The way the question you linked to is worded, I don't feel it is proper to say that either a or the is incorrect. The definite article certainly feels more natural to a native speaker, but the indefinite is not incorrect.
Why does the definite article sound better? Because in this case, the road is a class noun (in my opinion). I think the answer here is basically the same as I gave here. In short, one "crosses the road" in the same sense that one "plays the clarinet" or "goes to the beach".
I don't agree that the is used because the young man can only cross a particular road; by that logic, the young man could never be wearing "a hat", because he must be wearing a particular hat.
I also don't think the "pure idiom" argument works, because one certainly can "cross a road". One would use that phrasing if the road itself were important or needed to be emphasized. ("What did you cross?" "A road.") Certainly if the road were being described in some way, one could "cross a two-lane road".
The use of class nouns gives us three levels of specificity, even though we only have two types of article:
1) "Cross the road" as generally used is totally unspecific; this usage is more about the act of crossing than the road itself. This could be absolutely any road.
2) "Cross a road" is still unspecific, but it is referring to a particular road--just one that has not yet been specified in context. Ask a native speaker why the chicken crossed a road and his or her first reaction will be to wonder which road.
3) "Cross the road" in the sense of referring to a particular, specified road is also available. ("I'm on the opposite sidewalk; you need to cross the road to get to me.") However, it is obviously indistinguishable from #1, and the tiny difference in the overall meaning between the two rarely (if ever?) matters.

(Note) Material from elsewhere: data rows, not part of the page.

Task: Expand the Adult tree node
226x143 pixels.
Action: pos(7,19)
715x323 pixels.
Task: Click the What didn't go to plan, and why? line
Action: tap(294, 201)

So here we might argue that the preference of most speakers in most situations for #1 when #2 would work is idiomatic, and maybe there is an element of truth to that--we might say a clarinetist plays "the clarinet", but we wouldn't be likely to say that a constant hat-wearer wears "the hat". However, there is some meaning gained by this phrasing; it serves to deemphasize the road and, as a result, emphasize the act of crossing or the person doing the crossing. If we describe someone "crossing a road", there is a slight sense that the road in question, though unspecified, may matter in some way; describing them as "crossing the road" makes it clear that it does not.